Supplied material:
=== Section Start ===

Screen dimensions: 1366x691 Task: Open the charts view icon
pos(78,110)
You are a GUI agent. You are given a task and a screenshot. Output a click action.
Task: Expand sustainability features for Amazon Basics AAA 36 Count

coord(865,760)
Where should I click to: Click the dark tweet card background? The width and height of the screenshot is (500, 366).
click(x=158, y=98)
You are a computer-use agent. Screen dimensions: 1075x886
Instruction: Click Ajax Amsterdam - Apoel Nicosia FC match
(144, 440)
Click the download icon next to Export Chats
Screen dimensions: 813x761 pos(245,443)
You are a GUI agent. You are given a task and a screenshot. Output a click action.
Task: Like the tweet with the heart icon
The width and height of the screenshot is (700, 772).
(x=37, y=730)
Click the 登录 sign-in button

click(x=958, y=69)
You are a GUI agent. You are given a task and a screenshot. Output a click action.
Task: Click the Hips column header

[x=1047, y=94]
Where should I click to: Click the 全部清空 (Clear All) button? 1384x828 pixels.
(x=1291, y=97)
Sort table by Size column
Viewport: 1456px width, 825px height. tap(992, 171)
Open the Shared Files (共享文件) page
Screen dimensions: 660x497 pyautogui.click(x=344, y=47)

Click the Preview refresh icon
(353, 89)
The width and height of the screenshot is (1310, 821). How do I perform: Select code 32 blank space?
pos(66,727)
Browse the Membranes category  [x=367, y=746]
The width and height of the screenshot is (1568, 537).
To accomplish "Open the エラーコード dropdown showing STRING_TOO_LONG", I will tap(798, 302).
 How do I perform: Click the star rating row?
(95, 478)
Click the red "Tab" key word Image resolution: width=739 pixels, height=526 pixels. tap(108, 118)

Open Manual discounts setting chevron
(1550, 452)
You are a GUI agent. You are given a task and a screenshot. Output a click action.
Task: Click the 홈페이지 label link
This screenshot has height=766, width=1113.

=== Section End ===

Activity:
From the first line to the last, please quote the material above exactly.

Result:
Screen dimensions: 1366x691 Task: Open the charts view icon
pos(78,110)
You are a GUI agent. You are given a task and a screenshot. Output a click action.
Task: Expand sustainability features for Amazon Basics AAA 36 Count

coord(865,760)
Where should I click to: Click the dark tweet card background? The width and height of the screenshot is (500, 366).
click(x=158, y=98)
You are a computer-use agent. Screen dimensions: 1075x886
Instruction: Click Ajax Amsterdam - Apoel Nicosia FC match
(144, 440)
Click the download icon next to Export Chats
Screen dimensions: 813x761 pos(245,443)
You are a GUI agent. You are given a task and a screenshot. Output a click action.
Task: Like the tweet with the heart icon
The width and height of the screenshot is (700, 772).
(x=37, y=730)
Click the 登录 sign-in button

click(x=958, y=69)
You are a GUI agent. You are given a task and a screenshot. Output a click action.
Task: Click the Hips column header

[x=1047, y=94]
Where should I click to: Click the 全部清空 (Clear All) button? 1384x828 pixels.
(x=1291, y=97)
Sort table by Size column
Viewport: 1456px width, 825px height. tap(992, 171)
Open the Shared Files (共享文件) page
Screen dimensions: 660x497 pyautogui.click(x=344, y=47)

Click the Preview refresh icon
(353, 89)
The width and height of the screenshot is (1310, 821). How do I perform: Select code 32 blank space?
pos(66,727)
Browse the Membranes category  [x=367, y=746]
The width and height of the screenshot is (1568, 537).
To accomplish "Open the エラーコード dropdown showing STRING_TOO_LONG", I will tap(798, 302).
 How do I perform: Click the star rating row?
(95, 478)
Click the red "Tab" key word Image resolution: width=739 pixels, height=526 pixels. tap(108, 118)

Open Manual discounts setting chevron
(1550, 452)
You are a GUI agent. You are given a task and a screenshot. Output a click action.
Task: Click the 홈페이지 label link
This screenshot has height=766, width=1113.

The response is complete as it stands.